Aparecem, então, os cogumelos moralistas. Vêm de catecismo e de cacete, de fé e de fado, e veem um país a preto e branco. Dividem sempre tudo em dois: o público e o privado; os preguiçosos e os empreendedores; os que usam chapéu preto e os que usam chapéu branco; os que estão de acordo com as opiniões que eles mesmos geraram ou enxertaram, numa relação endogâmica entre os dois neurónios eremitas a quem arrendam a caixa craniana, e os estúpidos, que são todos os outros.



Dizia um, erguendo a voz e agitando os bracinhos gordos espetados, com as mãos quase postas, como quem impinge o livrinho sagrado das suas receitas, e a cabeça em cima dos ombros como um abacaxi invertido: “Dos verdadeiros pobres ninguém fala!”. E repetia: “Dos verdadeiros pobres ninguém fala!”. Quando ouvi o senhor professor brandir esta síntese da sua perfeita dialética, senti-me naturalmente esmagado sob o peso de tanta densidade filosófica, humilhado na minha confessa omissão, que ele, num golpe de virtuosa retórica, tão perfeitamente flagelava. A ciência do homem! O cume altivo da sabedoria daquele verdadeiro Everest intelectual, tão perto do céu quanto a seres humanos seria possível alcançar, se não tivessem passado da Idade do Bronze e inventado os aviões!

Mas depressa me dei conta do truque. Lá estava mais uma marota divisãozinha em dois: os “verdadeiros pobres” e os que “andam a fingir que são pobres”. Não há nada como dividir os pobres. Os pobres são mesmo bastante divisíveis. São bem mais fáceis de dividir do que os sacrifícios da austeridade e do que aqueles chocolates que nunca partem bem ao meio. Então quando os pobres se multiplicam (mesmo sem se reproduzirem, os madraços!) o melhor é mesmo dividi-los. Para reinar, sim. Estes moralistas são muito reinadios. E a melhor maneira de dividir os pobres é mesmo dizer que só uma parte deles é que é “verdadeiramente” pobre.
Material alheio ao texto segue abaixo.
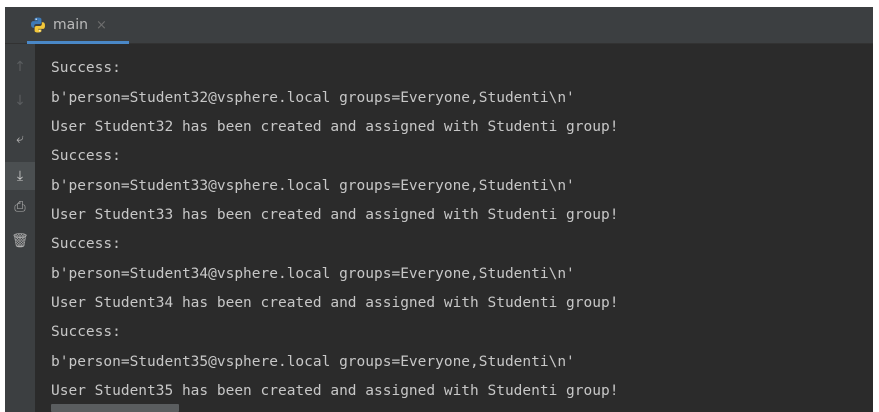  Describe the element at coordinates (102, 26) in the screenshot. I see `close-icon: ×` at that location.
Reparem como pendurei umas aspas, ou umas orelhas de burro, nas palavras do doutor.

Não é preciso ser filósofo para distinguir a pobreza absoluta daqueles a quem tudo falta – comida, escola, medicamentos, trabalho, um tostão furado e um lugar onde cair morto – da pobreza relativa daqueles para quem, não obstante o que possam ter, não existe garantia de participação plena numa sociedade na qual supostamente têm direitos iguais aos de todos os outros cidadãos – uma casa decente, comida bastante, a melhor escola possível, saúde de acordo com as necessidades, e o rendimento que chegue para garantir esses direitos e, já agora, também o acesso a uns quantos bens materiais e imateriais que só aos filisteus parecem luxo, mas são condição de dignidade. A exclusão social por razões económicas, que limita direitos e reduz a qualidade de vida, ainda que seja apenas por comparação com a qualidade de vida daqueles com quem se partilha a nacionalidade, não merece, na filosofia moral deste católico caridoso, pertencer à categoria de pobreza. É que, ainda por cima, em vez de darem graças a Deus por poderem usufruir de oxigénio gratuito, estes “remediados” (será que o professor os admite ao menos nesta condição?) têm o descaramento de se queixar e “andam a fingir que são pobres”. Não serão pobres, mas são seguramente mentirosos e mal-agradecidos.

Ao venturoso professor César pode faltar a imaginação para se ver na pele dos outros, daí a falta de empatia. Para a lagarta da alface, o mundo é uma alface. Mas o bem-aventurado professor das Neves leu o sermão da montanha e sabe que é seu o reino dos céus, ao qual ascenderá em primeira classe, a dos pobres em espírito.